Some random thoughts about the new M2 Macs...
The M2 now has six PCIe Gen4 lanes (up from five on the M1), two lanes are dedicated to the integrated NVMe storage controller (ANS), and four are general purpose.
The M2 Pro and M2 Max ditched the not-quite-a-Thunderbolt USB Type-C port, making room for four additional PCIe lanes. They now have a total of 16 PCIe Gen4 lanes (up from 12 for the M1 generation), eight of which are dedicated to the ANS and eight of which are general purpose. That means an M2 Ultra Mac Pro could have at least one PCIe Gen4 x8 slot, or possibly two if the lanes can be decoupled from the unused ANS on the second die. Of course PCIe switches could also be used to support additional slots, but I'm not sure there's much point, especially considering the expense.
The M2 Pro is using four single-stack x64 LPDDR5 packages rather than two dual-stack x128 packages.
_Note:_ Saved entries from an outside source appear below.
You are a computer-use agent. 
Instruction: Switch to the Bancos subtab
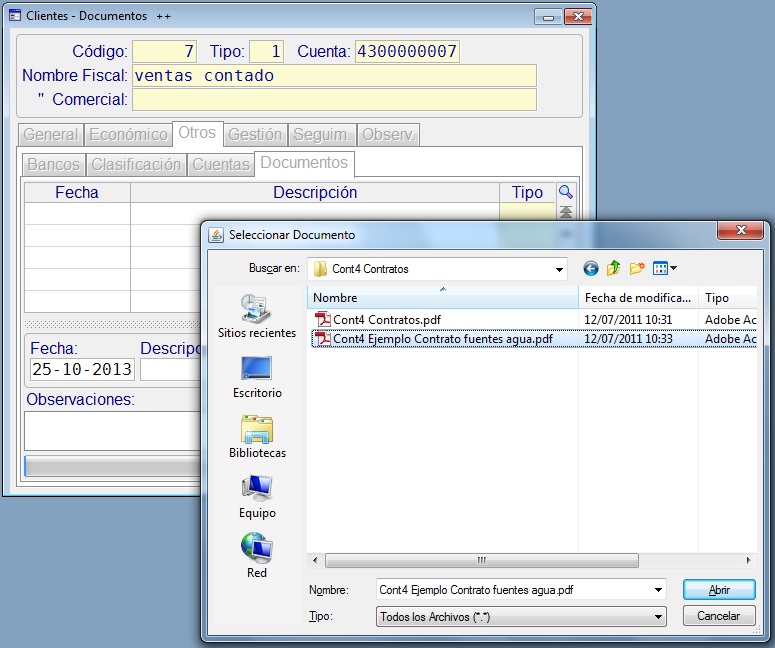pyautogui.click(x=53, y=165)
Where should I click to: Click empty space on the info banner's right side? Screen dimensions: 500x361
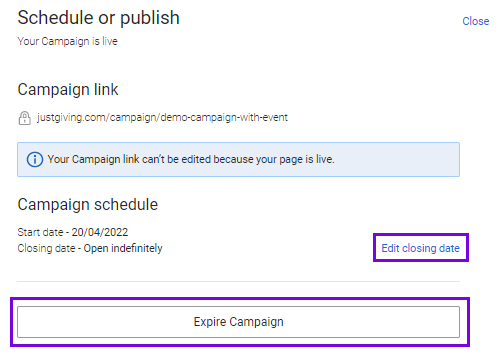(x=397, y=159)
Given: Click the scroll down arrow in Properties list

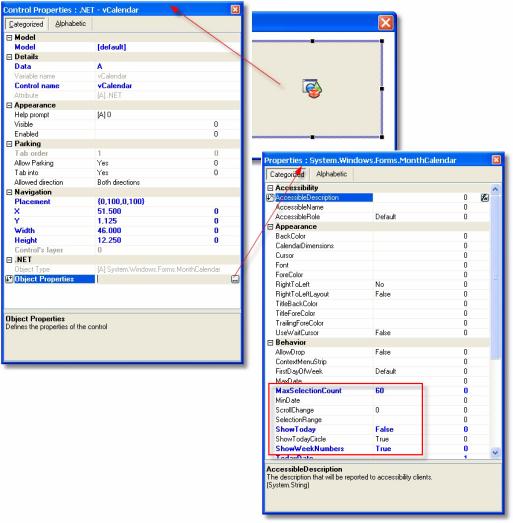Looking at the screenshot, I should coord(495,452).
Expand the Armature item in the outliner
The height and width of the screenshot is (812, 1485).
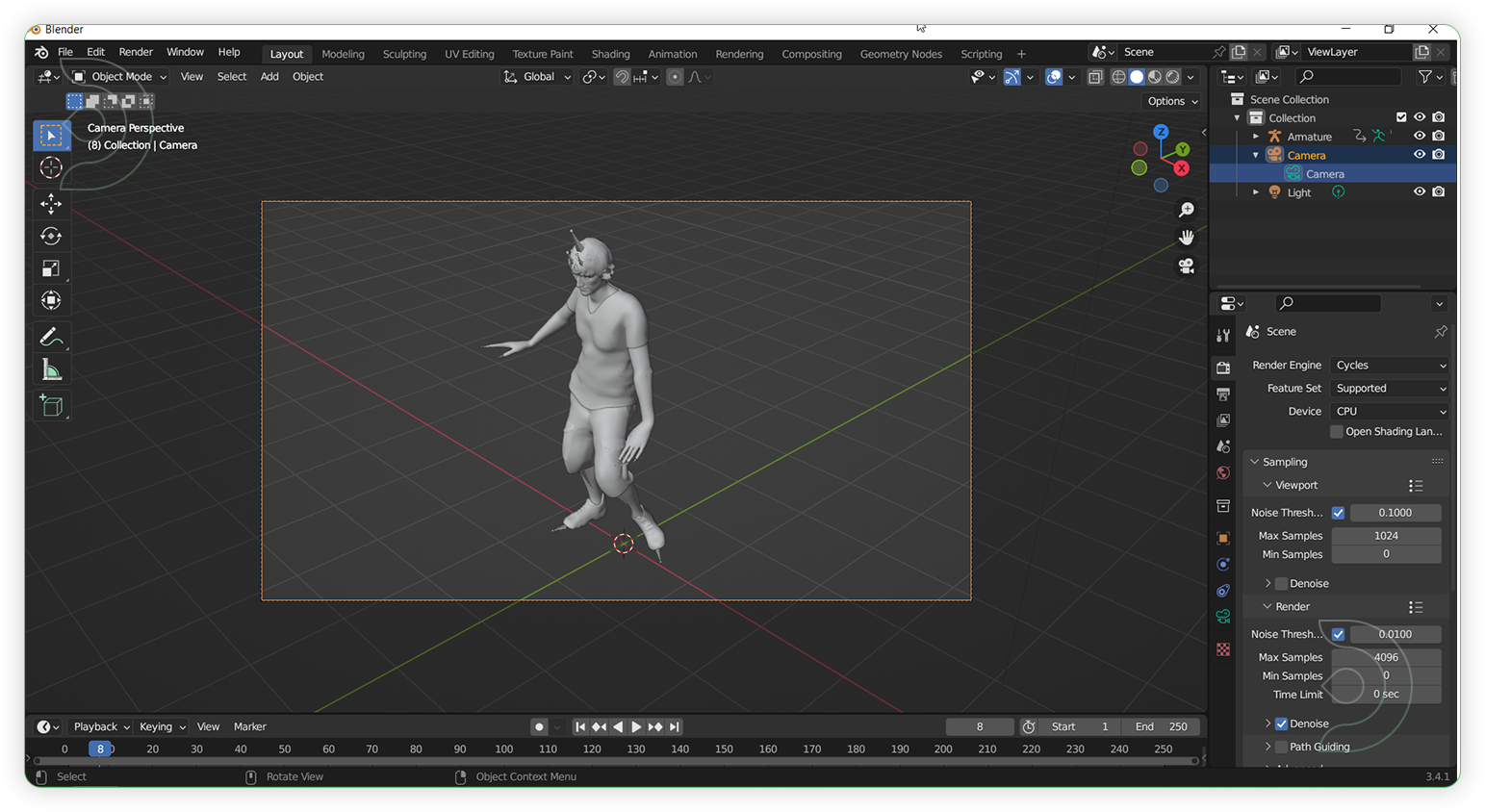(1255, 136)
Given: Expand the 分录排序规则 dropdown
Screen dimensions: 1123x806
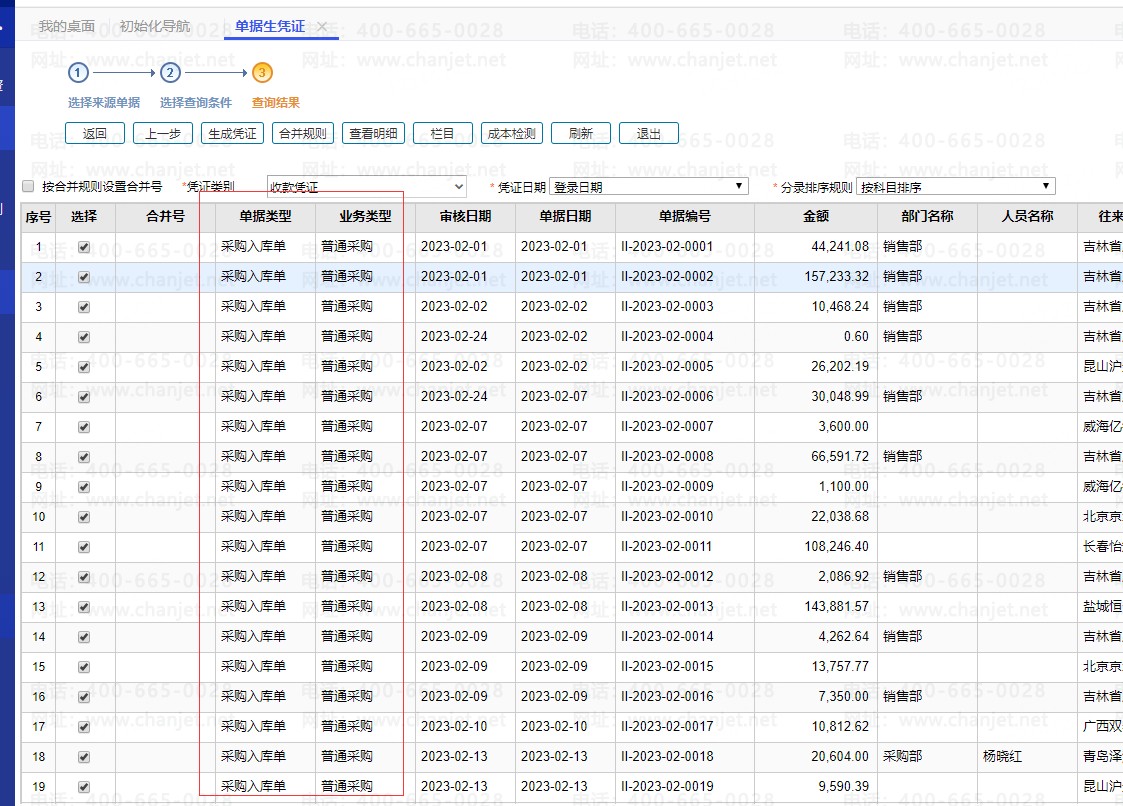Looking at the screenshot, I should pos(955,187).
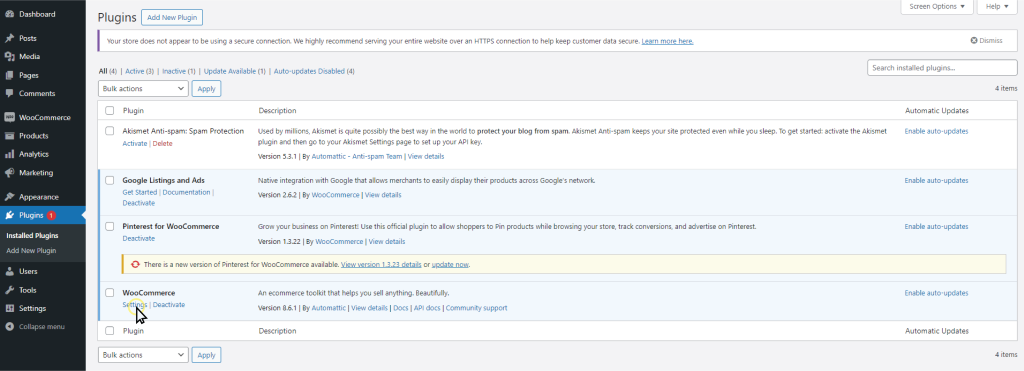Click the Add New Plugin button
The width and height of the screenshot is (1024, 371).
172,18
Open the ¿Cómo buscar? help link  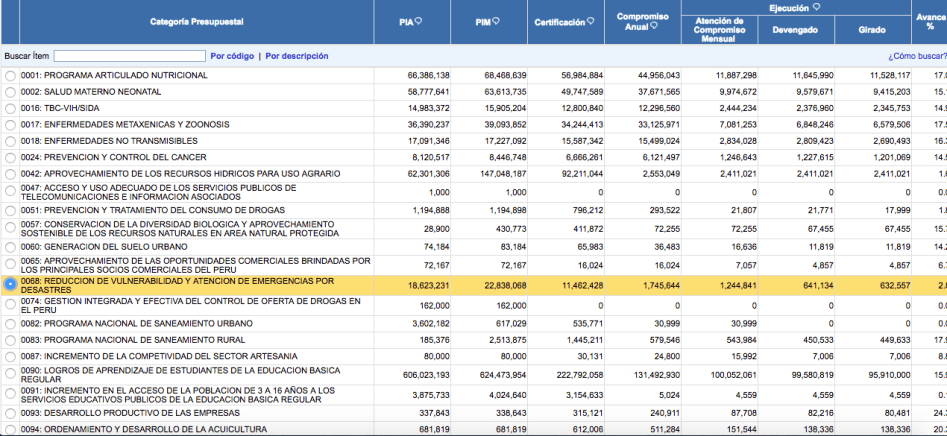click(x=917, y=57)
This probably helps Apple lower the cost on the M2 Pro, as the smaller packages are probably less expensive to produce and much higher volume regardless. I'm pretty sure they're more area efficient as well, allowing Apple to save on substrate and packaging costs. I noticed that the integrated heat spreader is no longer cut out to accommodate the SDRAM packages, so the single-stacks may be slightly shorter as well. I could possibly see a future where they use dual-rank, dual-stack x64 packages, which would enable the same RAM capacities for the Pro as the Max, but I think Apple is fine with the segmentation working out the way it does.
The M2 mini (non-Pro) does use the same Kinetic Technologies - MegaChips MCDP2920A4 DisplayPort 1.4 to HDMI 2.0b protocol converter that was used fo the M1 Macs with HDMI ports.
The M2 mini has made the switch from Intel Thunderbolt 4 retimers to Apple designed chips.
The USB3 Type-A ports on the new minis are no longer using the Parade - Fresco Logic FL1100 PCIe Gen2 x1 to 2-Port USB 3.2 Gen 1x1 host controller and have moved to an ASMedia controller. I couldn't read the exact package markings in any of the teardowns, but it's probably an ASM3042, which is a PCIe Gen3 x1 to 2-Port USB 3.2 Gen 1x1 xHCI. That would significantly increase the bandwidth on the back-end and reduce the oversubscription to virtually nil for those two ports. It would have been nicer still to see an ASM3142 controller instead, providing a pair of 10Gbps Type-A ports, but whatever.
The Wi-Fi 6E module is from USI and is a 2x2:2 solution that can use 160 MHz channels on the 6 GHz band for a link rate of up to 2400 Mbit/s. It is still limited to 80 MHz channels on the 5 GHz band (good for 1200 Mbit/s), and the rather conservative link rate of 195 Mbit/s on the 2.4 GHz band (20 MHz channels, 256-QAM encoding, 3200 ns guard interval). I'm not sure that 6 GHz spectrum is going to be the salvation it's hyped to be any time soon due to FRC requirements. Sharing the exact location of every client with either Qualcomm or Facebook/Cisco/Broadcom in order to use standard power APs doesn't sound awesome to me. I'm also bummed that wider channels have trumped more spatial streams as a way to increase link rates. Every time you double the channel width you double the noise as well, resulting in a lower SNR and reduced range, whereas adding spatial streams gives you 3 dB of MIMO gain. Narrower channels also allow much better spectrum reuse in dense deployments or pretty much any suburban to urban environment these days.
The PSUs are still made by LITE-ON. I'm not sure why the MacStadium blog mentioned the input current, but the output ratings are 14.7 A @ 12.6 V = 185 W for the M2 Pro Mac mini and 12.5 A @ 12 V = 150 W for the M2 Mac mini. Looks like both PSUs are roughly 80 Plus Platinum equivalent.
And because the Accidental Tech Podcast guys seem to debate this with some regularity, according to
Apple's power consumption and thermal output information, the M2 at max CPU load will put out 171 BTU/h or 50 W of waste heat. The M2 Pro will dump up to 358 BTU/h or 105 W. For comparison, the M1 Max in the Mac Studio can put out 392 BTU/h or 115 W, and the M1 Ultra goes up to 734 BTU/h or 215 W. Granted the MacBook Pro parts are probably binned for lower leakage and still somewhat thermally limited by the chassis cooling capabilities, but the TDP of the 14-inch MacBook Pro is still probably around 65-85 W and the 16-inch closer to 85-95 W.
edit: Oh, and the NAND in the new minis is not modular. Although that was to be expected, it would have been a nice surprise to see it on modules, like in the Studio.